** WORK TASK **
The result is the exact lines from the one containing "You are a GUI" through the final line of the entries; leave out the pictures.

─── LISTED ENTRIES

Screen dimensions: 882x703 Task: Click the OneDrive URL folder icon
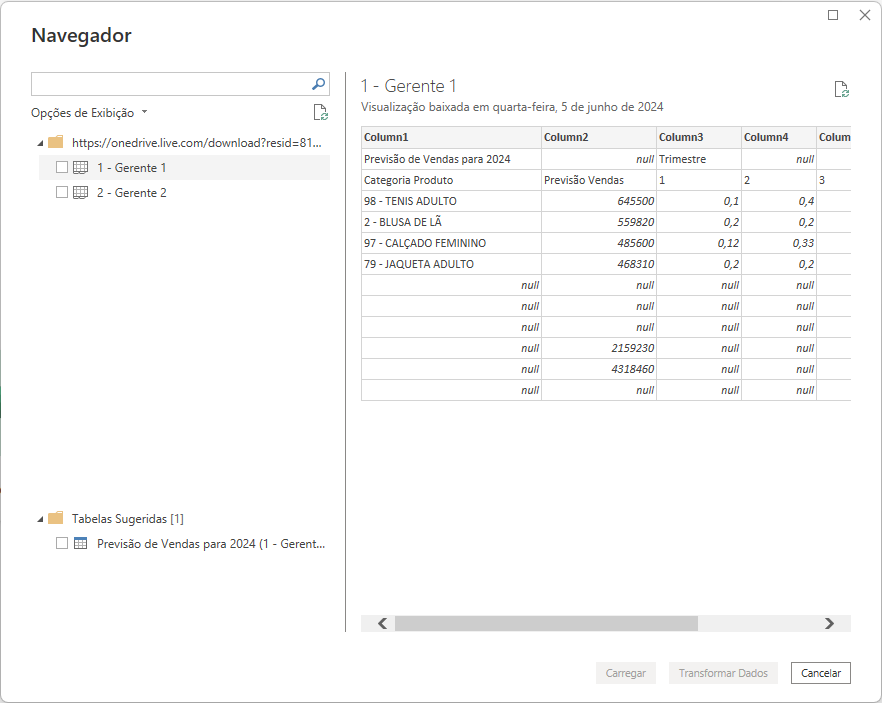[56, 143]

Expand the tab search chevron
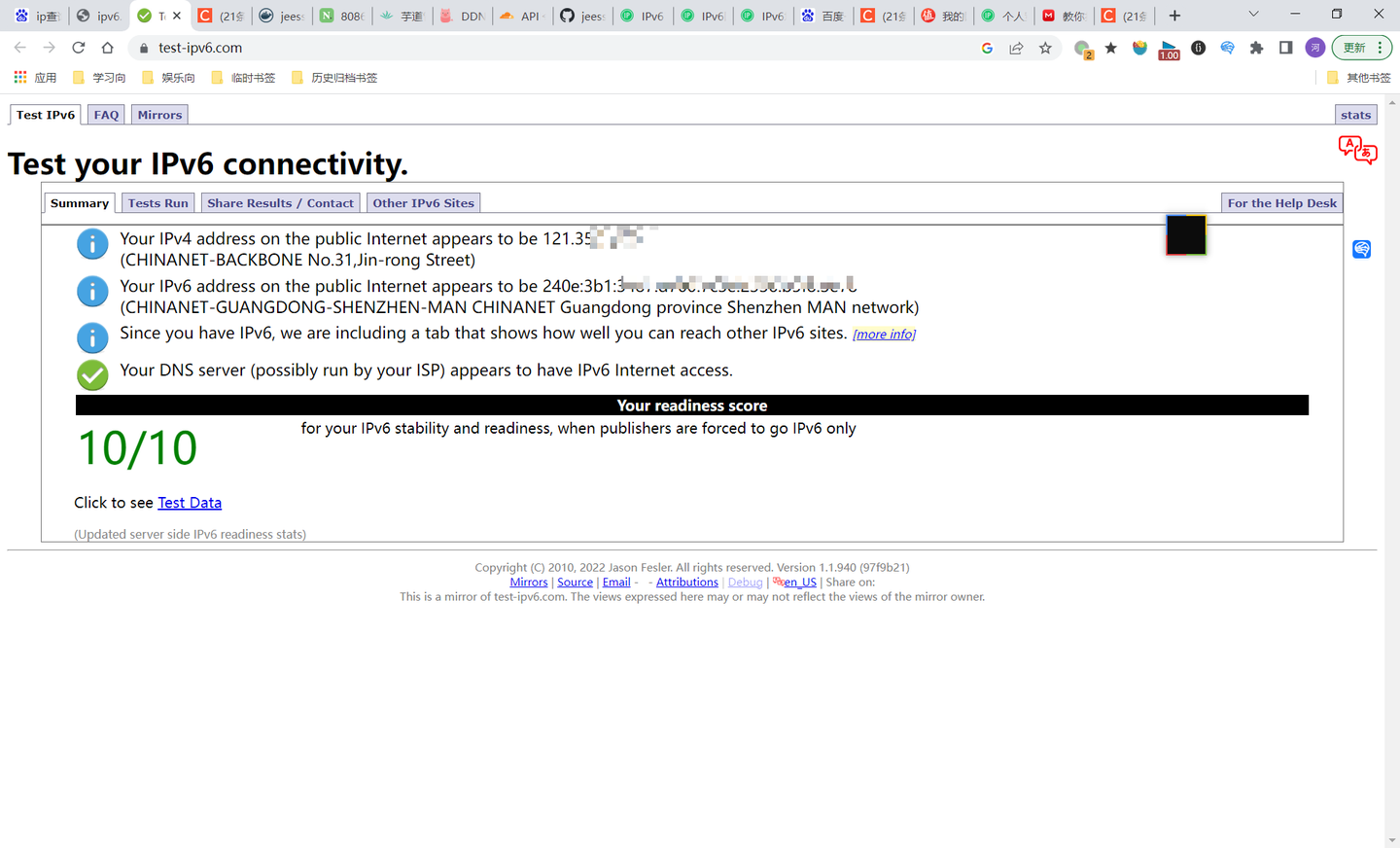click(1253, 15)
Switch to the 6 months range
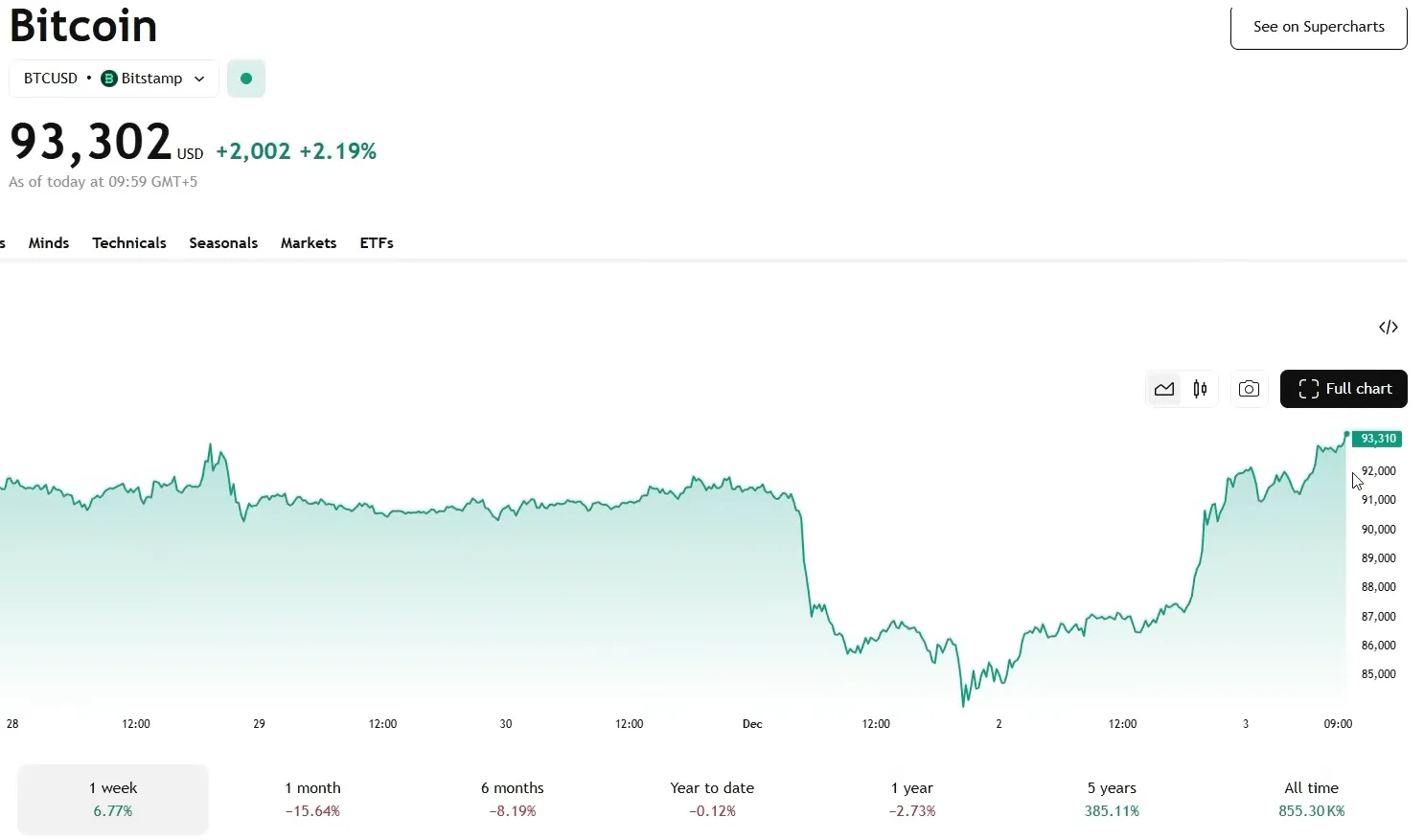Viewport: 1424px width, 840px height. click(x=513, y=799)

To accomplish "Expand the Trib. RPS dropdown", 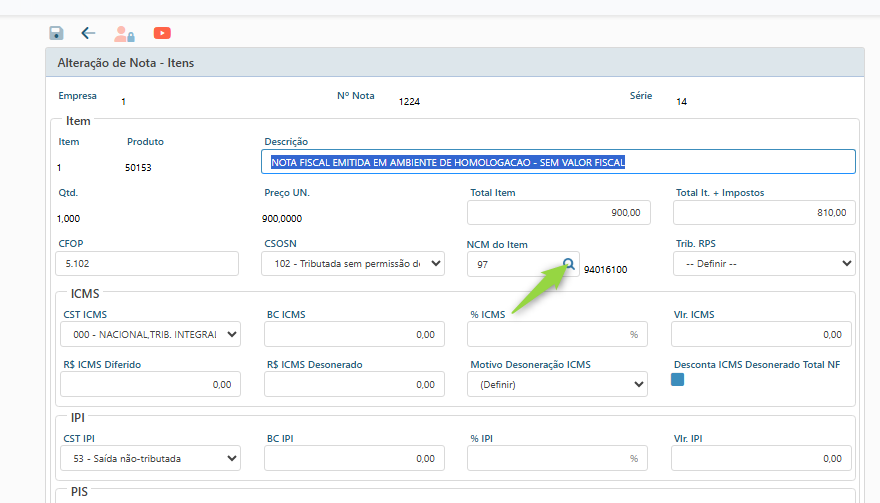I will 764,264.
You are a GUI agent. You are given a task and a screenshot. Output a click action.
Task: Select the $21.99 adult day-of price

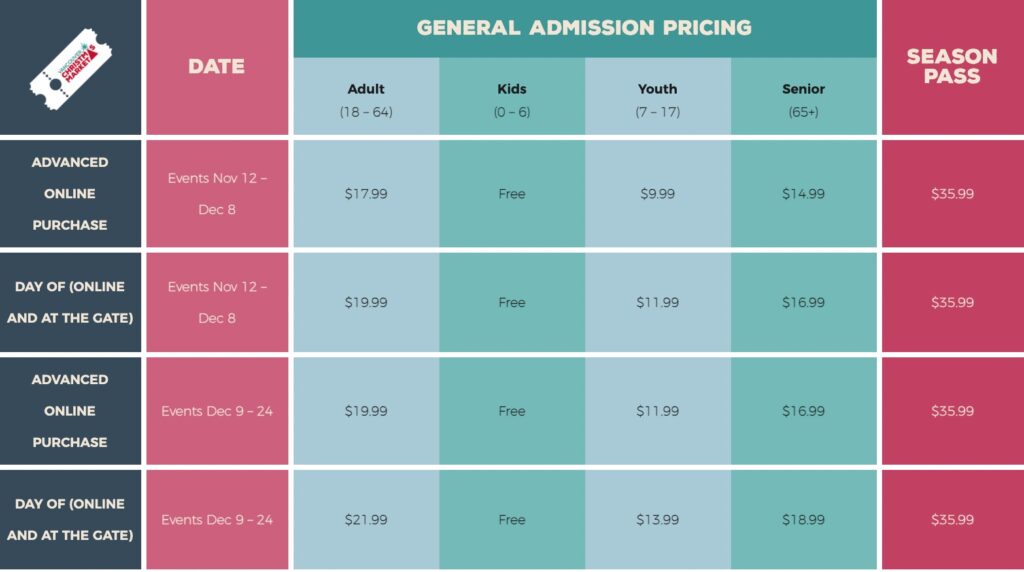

──────

** ANSWER TO THIS TASK **
You are a GUI agent. You are given a task and a screenshot. Output a click action.
Task: Select the $21.99 adult day-of price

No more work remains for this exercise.